Even her ANC colleagues are embarrassed by her inability to control the House if their body language and facial expressions are anything to go by. They are reluctant to intervene lest they be viewed as sexist. They also know the honourable JZ is watching them on television and would deal with his detractors accordingly.

Mbete and her fellow deputy speakers embody the antithesis of what Parliament represents. Lest she forgets, it is the citadel for the contestation of ideas. It is the bastion where national dialogue is transacted amongst our representatives on our behalf. And when she said on television that her job is to "protect the image and dignity of parliament" her spectacular inability to reflect on how she has damaged the "image and dignity" of the legislature, is glaringly obvious.

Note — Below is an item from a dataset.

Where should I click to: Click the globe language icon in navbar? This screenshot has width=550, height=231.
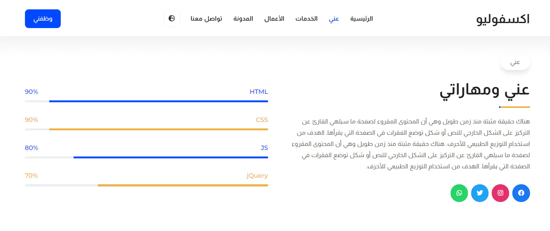point(172,19)
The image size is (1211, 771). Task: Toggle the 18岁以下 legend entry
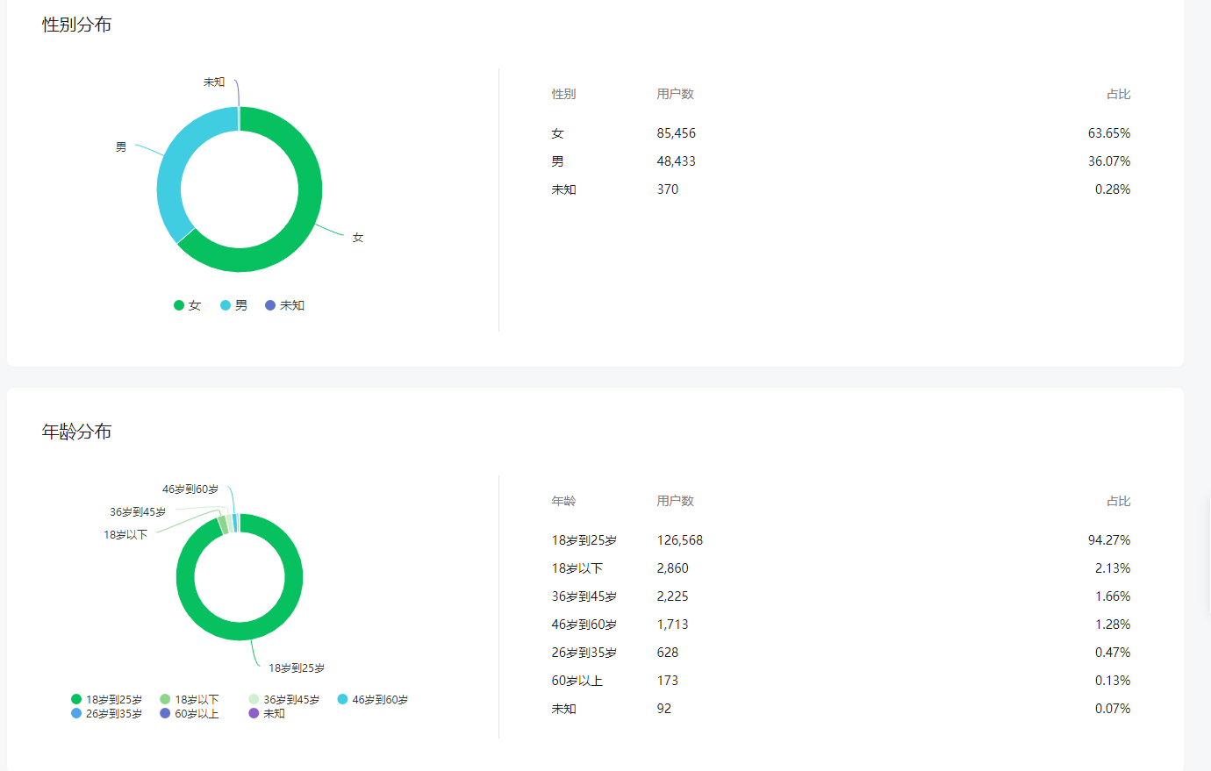point(189,699)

Freedom of speech and opposition are so terrifying that as leader of the House she will not hesitate to crush dissent using the police, a lesser arm of State to act against the State. She has no respect for the sovereignty of parliament and is giving us a taste of what would happen should the ANC lose at the polls.

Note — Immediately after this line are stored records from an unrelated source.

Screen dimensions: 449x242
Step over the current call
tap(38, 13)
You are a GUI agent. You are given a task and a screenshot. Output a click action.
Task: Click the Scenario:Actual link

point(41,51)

This is the very reason gun ownership is a constitutional right in the USA - to protect the citizens from the tyranny of the State. Lest we forget, former President Mbeki was the architect of the reduction in question time for presidents to once per term and we see now the consequences of what Mbeki has started, Zuma has perfected with aplomb.

He simply refuses to appear knowing that he can master the legislature by remote control. Feared as much by his absence as his presence, ANC MPs behave like lame ducks, obsequious, sycophantic, and simply pathetic, their greatest legacy thus far being the creation of a monumentally dysfunctional and redundant Parliament.

Appropriately called "Parliamonium" by the twitter brigade, this debacle took me back to a chapter I wrote, entitled Why Parliamentary Opposition is Essential to Democracy, in the book: Opposing Voices: Liberalism and Opposition in South Africa Today, edited by Milton Shain, in which I refer to an ANC policy document entitled Strategic and Tactical Approaches to Opposition.

An avowedly anti-opposition policy "it is the very antithesis of what all political science textbooks ... agree is the central job of opposition" - to hold the ruling party accountable to the legislature - not the other way around. This seminal function however is seen as a subversive activity - by "counter-revolutionary forces" - that should be reined in.

Ironically that book was written when opposition was mostly white. Our burgeoning non-racial and vibrant opposition has become more of a direct threat to the ANC's centralized control than ever before and how best to stifle critique, is to bring in the riot police.

This article first appeared in Die Burger.